最近、バターが不足していると、ニュースなどで報じられている。
ニュースになる理由は、ご存じの通り「クリスマスケーキ」の需要に、バターの生産量
が追いついていない、という点にある。
ニュースなどで報じられる「バターの生産が追いつかない」理由の一つが、「生乳の生産
量の低下」というコトをあげられるコトが多い。
確かに、「生乳」から最初に作られる「乳製品」は、「牛乳」だ。
その「牛乳」そのものの消費は、微減という状態にある。
(農林水産省 「最近の牛乳乳製品の情勢について 平成26年11月版」より)
これまで、学校給食には必ずと言って良い程「牛乳」が提供されてきたが、最近の米飯給食が増えてきたこともあり、学校給食でも「牛乳」を取りやめる傾向があるという。

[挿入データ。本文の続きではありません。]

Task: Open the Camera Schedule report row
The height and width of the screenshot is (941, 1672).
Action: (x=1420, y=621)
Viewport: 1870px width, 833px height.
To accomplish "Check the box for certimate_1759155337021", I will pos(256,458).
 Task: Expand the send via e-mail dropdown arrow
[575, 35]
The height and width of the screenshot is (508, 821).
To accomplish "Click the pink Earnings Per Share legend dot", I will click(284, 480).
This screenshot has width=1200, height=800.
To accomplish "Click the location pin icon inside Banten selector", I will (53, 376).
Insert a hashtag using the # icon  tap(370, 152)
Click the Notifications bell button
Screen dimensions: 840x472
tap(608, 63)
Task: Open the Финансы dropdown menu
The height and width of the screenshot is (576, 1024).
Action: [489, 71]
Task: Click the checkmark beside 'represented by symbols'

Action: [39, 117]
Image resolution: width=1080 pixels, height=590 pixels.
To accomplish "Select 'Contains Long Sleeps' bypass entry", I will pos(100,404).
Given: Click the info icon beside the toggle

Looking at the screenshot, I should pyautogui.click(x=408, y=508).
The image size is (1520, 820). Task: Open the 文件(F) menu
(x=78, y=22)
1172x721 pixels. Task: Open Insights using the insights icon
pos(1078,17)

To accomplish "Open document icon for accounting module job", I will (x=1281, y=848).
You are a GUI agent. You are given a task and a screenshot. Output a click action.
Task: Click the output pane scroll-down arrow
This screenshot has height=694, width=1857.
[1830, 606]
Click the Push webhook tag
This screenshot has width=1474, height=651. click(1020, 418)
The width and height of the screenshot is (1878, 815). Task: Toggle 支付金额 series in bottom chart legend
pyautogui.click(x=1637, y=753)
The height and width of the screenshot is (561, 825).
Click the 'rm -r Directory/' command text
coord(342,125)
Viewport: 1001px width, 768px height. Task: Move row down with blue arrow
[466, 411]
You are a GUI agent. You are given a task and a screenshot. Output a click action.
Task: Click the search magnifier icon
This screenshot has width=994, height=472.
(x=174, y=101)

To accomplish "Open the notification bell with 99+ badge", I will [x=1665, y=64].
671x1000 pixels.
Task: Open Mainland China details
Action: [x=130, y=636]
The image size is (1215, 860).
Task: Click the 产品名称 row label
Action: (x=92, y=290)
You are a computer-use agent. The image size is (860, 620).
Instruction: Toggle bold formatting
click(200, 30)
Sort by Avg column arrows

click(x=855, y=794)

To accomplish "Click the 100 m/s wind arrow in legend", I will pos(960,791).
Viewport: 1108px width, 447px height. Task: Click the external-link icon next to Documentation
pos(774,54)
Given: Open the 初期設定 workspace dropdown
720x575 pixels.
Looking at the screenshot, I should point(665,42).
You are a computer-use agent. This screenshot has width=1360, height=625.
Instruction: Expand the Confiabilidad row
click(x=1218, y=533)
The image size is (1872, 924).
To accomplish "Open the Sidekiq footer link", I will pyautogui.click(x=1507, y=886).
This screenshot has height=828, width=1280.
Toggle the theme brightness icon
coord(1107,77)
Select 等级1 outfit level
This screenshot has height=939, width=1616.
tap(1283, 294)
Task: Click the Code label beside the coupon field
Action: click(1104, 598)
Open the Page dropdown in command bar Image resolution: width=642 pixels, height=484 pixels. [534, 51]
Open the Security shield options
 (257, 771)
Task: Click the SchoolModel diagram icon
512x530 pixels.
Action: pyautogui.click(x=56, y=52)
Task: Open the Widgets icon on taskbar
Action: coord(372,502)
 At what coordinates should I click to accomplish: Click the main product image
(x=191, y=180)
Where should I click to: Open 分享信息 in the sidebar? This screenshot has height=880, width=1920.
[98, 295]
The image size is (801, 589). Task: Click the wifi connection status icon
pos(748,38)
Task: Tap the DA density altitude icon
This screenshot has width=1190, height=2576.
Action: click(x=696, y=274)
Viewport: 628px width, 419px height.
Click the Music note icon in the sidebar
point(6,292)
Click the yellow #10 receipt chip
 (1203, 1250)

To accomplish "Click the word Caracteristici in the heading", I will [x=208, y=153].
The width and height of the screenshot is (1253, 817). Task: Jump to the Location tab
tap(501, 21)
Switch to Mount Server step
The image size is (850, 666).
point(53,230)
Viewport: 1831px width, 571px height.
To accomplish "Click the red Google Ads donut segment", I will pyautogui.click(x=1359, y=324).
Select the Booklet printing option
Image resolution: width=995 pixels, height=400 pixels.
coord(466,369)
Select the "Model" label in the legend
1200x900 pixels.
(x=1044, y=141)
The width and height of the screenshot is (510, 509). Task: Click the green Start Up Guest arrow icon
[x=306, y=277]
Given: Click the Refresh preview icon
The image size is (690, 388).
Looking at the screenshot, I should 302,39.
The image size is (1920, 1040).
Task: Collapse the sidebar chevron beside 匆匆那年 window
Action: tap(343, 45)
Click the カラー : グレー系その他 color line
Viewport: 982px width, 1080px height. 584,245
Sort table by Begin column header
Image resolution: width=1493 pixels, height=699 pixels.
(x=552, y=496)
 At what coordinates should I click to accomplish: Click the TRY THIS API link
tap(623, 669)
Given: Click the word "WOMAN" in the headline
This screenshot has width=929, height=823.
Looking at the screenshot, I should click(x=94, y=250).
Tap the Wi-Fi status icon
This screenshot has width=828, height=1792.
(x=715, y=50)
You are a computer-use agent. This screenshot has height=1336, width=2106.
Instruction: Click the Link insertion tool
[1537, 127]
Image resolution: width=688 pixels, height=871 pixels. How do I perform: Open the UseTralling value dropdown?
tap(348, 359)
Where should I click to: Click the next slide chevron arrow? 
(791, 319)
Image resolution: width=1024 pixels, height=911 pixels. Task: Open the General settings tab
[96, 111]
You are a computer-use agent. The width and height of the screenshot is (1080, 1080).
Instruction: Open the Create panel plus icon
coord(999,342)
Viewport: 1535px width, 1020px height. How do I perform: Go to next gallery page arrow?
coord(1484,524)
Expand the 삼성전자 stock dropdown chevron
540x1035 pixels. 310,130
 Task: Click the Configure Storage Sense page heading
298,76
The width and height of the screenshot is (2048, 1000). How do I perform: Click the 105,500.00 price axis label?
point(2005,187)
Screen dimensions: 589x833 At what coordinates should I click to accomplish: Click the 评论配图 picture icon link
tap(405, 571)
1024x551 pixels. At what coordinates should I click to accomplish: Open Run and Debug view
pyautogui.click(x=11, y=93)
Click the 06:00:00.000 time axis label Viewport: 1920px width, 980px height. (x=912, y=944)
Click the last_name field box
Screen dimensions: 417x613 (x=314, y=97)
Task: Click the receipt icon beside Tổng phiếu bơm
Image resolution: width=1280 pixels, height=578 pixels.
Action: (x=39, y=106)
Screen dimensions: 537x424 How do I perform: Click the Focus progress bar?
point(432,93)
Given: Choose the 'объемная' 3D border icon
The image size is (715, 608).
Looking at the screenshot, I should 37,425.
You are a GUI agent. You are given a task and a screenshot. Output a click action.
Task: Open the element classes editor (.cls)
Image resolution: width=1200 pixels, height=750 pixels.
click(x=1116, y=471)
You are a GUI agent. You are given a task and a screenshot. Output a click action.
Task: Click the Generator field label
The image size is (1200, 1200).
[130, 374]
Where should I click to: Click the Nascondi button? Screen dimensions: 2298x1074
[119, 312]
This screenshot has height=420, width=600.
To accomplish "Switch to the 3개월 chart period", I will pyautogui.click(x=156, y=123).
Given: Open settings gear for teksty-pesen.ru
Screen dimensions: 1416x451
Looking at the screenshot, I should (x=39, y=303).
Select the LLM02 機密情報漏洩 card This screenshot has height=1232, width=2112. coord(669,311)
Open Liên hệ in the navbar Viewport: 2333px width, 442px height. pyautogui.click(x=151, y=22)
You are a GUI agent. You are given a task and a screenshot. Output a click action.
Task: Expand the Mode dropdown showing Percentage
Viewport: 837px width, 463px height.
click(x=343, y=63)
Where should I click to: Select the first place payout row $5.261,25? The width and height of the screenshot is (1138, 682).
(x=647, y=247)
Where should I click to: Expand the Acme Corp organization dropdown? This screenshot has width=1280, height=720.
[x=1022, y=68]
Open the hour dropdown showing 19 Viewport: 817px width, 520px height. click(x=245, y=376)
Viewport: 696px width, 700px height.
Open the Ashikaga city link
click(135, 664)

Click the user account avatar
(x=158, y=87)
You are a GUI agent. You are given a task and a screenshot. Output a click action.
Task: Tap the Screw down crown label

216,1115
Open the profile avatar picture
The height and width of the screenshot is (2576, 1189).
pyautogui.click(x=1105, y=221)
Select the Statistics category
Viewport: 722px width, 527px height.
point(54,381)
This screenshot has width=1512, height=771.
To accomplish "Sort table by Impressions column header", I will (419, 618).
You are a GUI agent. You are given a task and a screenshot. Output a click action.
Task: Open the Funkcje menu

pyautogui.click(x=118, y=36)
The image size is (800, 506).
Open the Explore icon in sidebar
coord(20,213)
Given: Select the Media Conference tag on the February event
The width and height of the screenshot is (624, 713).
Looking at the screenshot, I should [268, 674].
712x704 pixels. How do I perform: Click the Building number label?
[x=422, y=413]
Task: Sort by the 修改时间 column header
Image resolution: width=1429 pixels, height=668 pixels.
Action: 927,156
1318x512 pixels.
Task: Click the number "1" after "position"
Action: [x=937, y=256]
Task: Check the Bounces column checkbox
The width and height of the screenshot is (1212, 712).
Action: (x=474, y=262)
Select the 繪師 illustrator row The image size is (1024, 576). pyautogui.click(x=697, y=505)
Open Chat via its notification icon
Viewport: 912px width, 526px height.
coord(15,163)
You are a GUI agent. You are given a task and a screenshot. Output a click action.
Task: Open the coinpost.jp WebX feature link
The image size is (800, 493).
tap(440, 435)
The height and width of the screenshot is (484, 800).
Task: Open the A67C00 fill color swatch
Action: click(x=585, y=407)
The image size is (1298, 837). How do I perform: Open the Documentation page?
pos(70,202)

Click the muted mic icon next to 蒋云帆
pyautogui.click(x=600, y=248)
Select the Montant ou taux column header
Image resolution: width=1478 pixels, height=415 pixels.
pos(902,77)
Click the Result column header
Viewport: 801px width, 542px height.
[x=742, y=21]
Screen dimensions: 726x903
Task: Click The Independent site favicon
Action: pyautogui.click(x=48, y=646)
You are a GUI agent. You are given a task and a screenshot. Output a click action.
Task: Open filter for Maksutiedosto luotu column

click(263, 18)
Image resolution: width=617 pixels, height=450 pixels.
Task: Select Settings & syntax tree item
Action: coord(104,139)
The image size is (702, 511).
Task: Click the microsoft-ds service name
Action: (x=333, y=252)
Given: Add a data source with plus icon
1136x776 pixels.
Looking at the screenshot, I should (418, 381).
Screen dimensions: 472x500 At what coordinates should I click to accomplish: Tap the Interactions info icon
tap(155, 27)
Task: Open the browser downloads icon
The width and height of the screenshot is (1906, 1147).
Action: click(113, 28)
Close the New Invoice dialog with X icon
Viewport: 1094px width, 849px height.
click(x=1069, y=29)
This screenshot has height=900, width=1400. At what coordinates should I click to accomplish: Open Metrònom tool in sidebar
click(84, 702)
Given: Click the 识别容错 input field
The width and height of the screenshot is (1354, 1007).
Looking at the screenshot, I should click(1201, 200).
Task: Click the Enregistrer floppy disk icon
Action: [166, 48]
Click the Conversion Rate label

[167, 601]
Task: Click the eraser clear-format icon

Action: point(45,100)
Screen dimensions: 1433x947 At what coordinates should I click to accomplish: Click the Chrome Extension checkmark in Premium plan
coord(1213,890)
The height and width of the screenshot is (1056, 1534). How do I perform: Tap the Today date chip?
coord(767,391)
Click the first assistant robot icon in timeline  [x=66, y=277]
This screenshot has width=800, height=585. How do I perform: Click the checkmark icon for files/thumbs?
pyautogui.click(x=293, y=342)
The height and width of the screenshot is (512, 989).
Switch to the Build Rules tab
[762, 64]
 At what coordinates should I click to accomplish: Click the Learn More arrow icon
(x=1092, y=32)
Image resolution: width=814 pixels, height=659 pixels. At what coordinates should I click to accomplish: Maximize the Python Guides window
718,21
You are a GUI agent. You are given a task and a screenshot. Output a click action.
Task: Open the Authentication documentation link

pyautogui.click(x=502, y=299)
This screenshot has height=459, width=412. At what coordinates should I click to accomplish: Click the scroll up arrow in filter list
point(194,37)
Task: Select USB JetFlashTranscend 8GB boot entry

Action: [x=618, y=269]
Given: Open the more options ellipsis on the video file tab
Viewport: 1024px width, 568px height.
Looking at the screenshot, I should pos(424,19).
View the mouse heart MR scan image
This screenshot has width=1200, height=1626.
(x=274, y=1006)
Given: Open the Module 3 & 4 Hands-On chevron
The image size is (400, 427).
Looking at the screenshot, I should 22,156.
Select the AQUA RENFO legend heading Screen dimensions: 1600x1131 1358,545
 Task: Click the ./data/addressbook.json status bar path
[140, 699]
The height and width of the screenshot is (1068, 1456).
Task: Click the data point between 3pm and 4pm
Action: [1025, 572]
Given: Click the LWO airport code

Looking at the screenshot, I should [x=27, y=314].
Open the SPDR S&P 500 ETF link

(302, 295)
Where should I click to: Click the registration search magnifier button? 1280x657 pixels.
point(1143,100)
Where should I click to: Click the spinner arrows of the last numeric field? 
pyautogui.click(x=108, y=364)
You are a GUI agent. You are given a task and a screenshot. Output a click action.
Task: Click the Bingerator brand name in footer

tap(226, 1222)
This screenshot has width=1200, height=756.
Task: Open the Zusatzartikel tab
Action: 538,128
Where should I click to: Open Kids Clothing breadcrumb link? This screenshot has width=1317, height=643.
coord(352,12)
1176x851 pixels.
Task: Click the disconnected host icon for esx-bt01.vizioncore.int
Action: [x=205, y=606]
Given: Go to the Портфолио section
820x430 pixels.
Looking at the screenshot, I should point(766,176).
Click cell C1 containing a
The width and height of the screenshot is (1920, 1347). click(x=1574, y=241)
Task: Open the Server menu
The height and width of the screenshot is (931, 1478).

他にも、「牛乳は体に悪い」という噂などもあり、ますます「牛乳離れ」傾向が強くなっているのかも知れない。
ただ、それだけが大きな理由ではなさそうだ。
先日、FM番組でも取り上げられていたのだが、今回の「バター不足」の背景には、昨年の猛暑も関係しているという話を、酪農農家さんがインタビューで答えていた。
確かに昨年の夏は、猛暑だった。私などは10月末前半袖のポロシャツで過ごしていた様な気がする。11月に入っても、紅葉の便りが聞かれず、下旬にいきなり冬になった様な記憶がある。
実はこの「異常気象」が、「牛乳」の素であり「バター」の原料になる「生乳」を作り出す乳牛に大きなダメージを与え、中には猛暑で死ぬ乳牛もいたという。
それに加えての「牛乳離れ」が追い打ちを掛け、「牛乳」や「生乳」の価格を下げる結果となり、酪農そのものを辞める生産者が増えた、というのが、今回の「バター」不足を招いている、ようなのだ。
一般的に報道される「牛乳離れ」による酪農家の減少だけではない、というのが本当の様だ。
ただ、一般的にニュースとして取り上げられるのは、「牛乳離れ」→「酪農家の減少」→「バター不足」という内容がほとんどだ。そこに、昨年の猛暑があり、乳牛そのものが減ってしまっていた、というトコロまでの情報は余りない。
もし「昨年の猛暑による、乳牛の減少」という視点で、「バター不足」が報じられたとすれば、「地球温暖化」などの「自然環境とバター」という、一見何の関連性もなさそうな問題が、クローズアップされてくる。
「バター」の生産量を増やすため(?)には、「牛乳」の消費を増やすことも重要になってくるが、と同時に「自然環境」という視点で考えて見る必要もあるようだ。
本当においしい牛乳というのは、乳牛が幸せな環境で育つことが大切だという話は、以前拙ブログでもエントリさせて頂いた。
それは言い換えれば「おいしいケーキを食べるためには、おいしいバターが必要で、そのおいしいバターは、豊かな自然環境の中で育った幸せな乳牛が作るおいしい牛乳から作られる」ということになると思う。
「牛乳離れがバターの生産量の減少」という情報だけでは見えてこない、事柄を知るためにも、一つの出来事に対して複数の情報を得て、その関連性を知るコトが大切なのだ、と感じさせる「バター不足」のニュースでもある。